Can you rewrite the data from the line with "How do I perform: Mark" up to and including the line with "pos(302,156)", swapping "dimension" for "measurement" and changing nothing else?

## Data for pointing to text and elements
------------------------
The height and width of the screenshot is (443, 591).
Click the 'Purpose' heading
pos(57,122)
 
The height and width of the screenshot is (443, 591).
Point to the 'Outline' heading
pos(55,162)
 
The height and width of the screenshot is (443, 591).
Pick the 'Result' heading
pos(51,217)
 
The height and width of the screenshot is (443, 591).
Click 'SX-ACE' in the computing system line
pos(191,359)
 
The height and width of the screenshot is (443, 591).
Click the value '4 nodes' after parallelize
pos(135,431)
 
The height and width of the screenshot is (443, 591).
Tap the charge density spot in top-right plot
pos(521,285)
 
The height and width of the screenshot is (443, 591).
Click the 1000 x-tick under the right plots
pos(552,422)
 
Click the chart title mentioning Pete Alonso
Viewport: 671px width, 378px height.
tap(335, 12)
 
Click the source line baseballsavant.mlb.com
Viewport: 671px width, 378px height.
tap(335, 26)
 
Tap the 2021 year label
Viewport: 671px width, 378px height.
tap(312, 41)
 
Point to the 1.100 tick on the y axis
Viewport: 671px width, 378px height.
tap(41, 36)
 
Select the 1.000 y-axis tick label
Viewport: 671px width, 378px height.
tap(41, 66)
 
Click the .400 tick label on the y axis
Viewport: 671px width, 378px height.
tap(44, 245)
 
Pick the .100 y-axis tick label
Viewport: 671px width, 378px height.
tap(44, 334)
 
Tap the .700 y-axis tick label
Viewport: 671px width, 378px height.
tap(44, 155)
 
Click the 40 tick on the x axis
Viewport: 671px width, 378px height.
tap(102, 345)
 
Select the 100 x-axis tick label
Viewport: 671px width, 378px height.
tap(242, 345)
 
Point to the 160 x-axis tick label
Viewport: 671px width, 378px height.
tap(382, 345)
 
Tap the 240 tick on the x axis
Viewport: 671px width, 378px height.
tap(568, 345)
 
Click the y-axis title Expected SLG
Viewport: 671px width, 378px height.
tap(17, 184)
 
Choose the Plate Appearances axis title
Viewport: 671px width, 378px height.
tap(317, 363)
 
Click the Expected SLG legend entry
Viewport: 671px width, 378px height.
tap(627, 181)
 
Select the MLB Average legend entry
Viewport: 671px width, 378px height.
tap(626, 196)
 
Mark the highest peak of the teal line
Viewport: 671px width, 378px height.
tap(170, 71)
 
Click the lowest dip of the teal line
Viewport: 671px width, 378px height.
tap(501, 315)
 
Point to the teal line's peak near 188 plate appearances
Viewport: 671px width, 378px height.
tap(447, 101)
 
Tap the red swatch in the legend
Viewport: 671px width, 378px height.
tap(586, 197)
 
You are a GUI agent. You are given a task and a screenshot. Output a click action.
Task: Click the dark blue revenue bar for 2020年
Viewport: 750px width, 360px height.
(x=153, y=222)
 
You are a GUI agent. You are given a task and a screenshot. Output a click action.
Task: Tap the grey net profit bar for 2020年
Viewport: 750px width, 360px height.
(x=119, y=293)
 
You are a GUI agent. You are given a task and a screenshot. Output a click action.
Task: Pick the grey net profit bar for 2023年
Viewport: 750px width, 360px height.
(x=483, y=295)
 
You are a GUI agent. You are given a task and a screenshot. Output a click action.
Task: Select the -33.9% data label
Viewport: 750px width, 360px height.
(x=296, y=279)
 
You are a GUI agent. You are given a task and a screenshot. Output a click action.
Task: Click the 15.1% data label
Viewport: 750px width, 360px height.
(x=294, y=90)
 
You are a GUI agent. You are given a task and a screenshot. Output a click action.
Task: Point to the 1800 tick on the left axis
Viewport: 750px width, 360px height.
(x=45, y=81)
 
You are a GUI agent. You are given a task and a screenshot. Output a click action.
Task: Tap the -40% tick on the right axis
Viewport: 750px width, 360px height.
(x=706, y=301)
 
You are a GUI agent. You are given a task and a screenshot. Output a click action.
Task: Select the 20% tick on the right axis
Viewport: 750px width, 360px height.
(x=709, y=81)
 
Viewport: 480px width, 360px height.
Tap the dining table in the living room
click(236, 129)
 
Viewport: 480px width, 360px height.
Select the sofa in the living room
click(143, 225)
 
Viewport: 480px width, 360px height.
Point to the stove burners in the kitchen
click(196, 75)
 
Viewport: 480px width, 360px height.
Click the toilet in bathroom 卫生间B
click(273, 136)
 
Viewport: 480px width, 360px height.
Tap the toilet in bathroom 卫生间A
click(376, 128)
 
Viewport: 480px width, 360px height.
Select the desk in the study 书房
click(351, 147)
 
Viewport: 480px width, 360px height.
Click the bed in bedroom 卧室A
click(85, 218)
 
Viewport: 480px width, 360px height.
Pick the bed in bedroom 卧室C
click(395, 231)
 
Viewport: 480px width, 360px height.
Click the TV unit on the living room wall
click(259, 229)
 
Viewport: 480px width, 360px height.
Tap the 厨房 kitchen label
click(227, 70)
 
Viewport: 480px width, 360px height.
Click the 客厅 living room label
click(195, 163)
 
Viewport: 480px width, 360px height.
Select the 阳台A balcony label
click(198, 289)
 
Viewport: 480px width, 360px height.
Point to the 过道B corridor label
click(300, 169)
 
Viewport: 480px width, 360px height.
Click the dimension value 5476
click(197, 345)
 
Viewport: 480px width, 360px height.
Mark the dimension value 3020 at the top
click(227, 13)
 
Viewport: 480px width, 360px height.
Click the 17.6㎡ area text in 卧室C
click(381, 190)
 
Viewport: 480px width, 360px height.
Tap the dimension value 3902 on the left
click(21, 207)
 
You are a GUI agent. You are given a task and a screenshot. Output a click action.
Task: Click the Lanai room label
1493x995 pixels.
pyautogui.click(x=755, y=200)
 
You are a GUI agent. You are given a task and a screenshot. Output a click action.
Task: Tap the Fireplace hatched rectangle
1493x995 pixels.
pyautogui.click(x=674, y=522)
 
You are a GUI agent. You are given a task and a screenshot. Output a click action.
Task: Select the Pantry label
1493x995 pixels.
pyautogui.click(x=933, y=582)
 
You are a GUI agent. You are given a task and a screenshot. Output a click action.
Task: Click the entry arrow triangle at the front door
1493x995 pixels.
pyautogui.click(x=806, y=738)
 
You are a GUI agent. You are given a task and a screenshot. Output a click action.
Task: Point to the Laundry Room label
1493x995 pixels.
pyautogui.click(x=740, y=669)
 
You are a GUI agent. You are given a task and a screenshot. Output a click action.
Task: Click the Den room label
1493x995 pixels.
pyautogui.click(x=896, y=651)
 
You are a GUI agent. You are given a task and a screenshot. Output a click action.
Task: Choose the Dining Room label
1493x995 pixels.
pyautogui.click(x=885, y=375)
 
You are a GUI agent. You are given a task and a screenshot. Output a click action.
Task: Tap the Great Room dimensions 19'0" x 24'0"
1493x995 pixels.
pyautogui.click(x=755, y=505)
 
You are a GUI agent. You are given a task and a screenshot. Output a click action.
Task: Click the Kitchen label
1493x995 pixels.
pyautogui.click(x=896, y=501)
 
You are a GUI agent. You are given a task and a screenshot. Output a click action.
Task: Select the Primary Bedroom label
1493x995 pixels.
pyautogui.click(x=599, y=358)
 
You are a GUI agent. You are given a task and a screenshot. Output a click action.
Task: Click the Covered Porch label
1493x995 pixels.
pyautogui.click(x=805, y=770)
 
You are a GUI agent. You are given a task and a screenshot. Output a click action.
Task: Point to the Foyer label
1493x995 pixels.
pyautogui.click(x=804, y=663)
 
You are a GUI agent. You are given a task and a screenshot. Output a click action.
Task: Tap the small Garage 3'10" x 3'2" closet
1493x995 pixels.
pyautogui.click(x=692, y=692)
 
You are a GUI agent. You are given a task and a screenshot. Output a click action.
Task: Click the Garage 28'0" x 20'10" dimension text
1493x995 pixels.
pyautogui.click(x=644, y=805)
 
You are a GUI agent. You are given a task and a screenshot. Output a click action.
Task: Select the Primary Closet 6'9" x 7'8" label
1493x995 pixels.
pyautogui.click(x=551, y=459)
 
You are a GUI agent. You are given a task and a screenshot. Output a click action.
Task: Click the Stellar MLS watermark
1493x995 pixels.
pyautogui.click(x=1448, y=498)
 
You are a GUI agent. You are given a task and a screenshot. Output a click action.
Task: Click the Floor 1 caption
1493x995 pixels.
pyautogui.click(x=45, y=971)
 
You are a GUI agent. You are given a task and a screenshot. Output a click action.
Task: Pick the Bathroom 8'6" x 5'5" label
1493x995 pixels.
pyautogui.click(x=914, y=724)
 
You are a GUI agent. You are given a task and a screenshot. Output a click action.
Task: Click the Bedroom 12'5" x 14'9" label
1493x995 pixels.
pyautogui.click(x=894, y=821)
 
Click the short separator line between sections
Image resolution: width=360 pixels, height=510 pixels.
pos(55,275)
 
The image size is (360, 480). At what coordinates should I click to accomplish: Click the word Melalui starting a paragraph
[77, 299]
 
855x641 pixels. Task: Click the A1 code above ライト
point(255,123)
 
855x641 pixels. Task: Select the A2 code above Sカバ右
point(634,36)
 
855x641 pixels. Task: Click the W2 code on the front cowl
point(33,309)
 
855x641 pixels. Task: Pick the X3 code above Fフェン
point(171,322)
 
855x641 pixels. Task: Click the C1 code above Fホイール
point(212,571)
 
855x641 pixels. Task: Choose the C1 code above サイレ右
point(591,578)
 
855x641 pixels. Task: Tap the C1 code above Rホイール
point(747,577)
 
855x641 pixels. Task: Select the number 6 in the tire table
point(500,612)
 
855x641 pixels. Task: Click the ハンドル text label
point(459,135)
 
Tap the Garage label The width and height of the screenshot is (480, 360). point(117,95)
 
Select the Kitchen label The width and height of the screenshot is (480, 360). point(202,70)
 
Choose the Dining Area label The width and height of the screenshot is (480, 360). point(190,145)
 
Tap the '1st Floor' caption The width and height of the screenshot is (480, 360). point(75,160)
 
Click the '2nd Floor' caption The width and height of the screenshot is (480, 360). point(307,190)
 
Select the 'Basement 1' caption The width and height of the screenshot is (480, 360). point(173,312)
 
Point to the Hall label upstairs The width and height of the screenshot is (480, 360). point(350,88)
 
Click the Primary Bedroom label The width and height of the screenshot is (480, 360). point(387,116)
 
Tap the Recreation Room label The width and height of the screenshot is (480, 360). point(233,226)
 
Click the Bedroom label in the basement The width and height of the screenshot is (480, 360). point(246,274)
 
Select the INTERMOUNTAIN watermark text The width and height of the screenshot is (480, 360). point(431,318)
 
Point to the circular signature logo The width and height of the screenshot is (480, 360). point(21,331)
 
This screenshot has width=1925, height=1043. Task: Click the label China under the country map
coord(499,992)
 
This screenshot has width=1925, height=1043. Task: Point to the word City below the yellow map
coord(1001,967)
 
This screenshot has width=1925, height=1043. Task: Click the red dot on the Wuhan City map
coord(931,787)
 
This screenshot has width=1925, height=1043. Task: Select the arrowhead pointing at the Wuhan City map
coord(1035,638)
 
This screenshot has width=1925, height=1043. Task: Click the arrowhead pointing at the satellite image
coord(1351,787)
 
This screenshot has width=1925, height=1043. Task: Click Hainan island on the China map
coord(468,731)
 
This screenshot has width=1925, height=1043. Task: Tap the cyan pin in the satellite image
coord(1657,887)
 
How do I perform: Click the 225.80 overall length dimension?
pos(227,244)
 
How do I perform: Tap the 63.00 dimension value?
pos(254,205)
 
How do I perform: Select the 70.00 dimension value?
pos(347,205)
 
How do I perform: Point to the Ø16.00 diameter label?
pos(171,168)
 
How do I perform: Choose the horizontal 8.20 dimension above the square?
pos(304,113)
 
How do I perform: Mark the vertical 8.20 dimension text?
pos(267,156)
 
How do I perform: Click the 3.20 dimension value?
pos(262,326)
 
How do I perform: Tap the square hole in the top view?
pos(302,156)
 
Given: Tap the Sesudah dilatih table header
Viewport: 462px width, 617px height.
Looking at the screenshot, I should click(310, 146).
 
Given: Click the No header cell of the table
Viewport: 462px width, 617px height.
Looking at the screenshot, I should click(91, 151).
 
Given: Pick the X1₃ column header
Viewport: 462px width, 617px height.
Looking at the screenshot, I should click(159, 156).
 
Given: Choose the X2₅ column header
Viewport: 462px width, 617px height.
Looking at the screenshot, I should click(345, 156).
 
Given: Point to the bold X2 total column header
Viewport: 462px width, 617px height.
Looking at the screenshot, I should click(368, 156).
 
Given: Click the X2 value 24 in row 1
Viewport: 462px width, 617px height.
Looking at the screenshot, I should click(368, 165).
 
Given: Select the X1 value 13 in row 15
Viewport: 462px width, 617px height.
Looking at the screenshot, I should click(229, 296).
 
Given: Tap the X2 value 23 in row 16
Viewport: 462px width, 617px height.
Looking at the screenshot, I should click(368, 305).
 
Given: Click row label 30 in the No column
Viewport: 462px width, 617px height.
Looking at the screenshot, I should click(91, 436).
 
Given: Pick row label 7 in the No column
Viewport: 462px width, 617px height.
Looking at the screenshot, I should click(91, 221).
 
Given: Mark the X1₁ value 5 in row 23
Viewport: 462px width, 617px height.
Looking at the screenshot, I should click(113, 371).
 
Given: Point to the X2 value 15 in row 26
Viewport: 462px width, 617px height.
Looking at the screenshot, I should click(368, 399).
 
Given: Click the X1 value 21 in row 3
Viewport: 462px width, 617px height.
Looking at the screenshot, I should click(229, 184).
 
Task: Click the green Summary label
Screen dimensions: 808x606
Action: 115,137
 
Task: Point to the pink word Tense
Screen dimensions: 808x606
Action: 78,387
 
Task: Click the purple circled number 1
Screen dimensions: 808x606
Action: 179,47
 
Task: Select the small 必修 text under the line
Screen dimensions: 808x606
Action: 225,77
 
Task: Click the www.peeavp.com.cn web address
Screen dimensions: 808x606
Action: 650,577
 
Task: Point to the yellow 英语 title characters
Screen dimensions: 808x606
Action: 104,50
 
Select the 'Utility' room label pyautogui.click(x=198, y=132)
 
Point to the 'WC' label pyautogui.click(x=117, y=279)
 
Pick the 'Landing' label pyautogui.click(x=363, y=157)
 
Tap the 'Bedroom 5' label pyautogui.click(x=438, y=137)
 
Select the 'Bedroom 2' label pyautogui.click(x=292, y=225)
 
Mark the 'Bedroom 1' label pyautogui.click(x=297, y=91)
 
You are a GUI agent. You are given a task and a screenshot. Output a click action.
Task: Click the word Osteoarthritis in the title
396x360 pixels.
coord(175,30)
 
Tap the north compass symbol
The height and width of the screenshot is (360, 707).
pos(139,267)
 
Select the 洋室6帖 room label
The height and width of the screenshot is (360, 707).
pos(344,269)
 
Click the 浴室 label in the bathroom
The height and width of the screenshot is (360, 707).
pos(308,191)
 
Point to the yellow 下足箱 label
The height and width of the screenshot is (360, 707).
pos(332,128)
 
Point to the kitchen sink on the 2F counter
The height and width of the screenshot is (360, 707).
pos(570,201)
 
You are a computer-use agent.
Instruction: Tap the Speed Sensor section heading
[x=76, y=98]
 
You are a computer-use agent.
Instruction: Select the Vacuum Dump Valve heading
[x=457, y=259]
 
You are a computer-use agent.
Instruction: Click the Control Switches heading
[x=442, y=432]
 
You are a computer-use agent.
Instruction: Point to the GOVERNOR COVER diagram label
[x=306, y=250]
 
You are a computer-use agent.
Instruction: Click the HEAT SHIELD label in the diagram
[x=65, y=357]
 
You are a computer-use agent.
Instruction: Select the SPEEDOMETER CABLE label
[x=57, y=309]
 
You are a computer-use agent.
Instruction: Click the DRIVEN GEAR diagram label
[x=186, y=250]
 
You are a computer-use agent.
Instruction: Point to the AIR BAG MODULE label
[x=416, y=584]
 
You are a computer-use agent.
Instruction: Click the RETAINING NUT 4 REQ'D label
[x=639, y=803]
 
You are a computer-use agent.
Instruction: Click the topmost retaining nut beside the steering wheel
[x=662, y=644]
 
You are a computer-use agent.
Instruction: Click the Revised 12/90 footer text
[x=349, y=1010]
------------------------
## EXPECTED ANSWER
How do I perform: Mark the vertical 8.20 measurement text?
pos(267,156)
 
How do I perform: Click the 3.20 measurement value?
pos(262,326)
 
How do I perform: Tap the square hole in the top view?
pos(302,156)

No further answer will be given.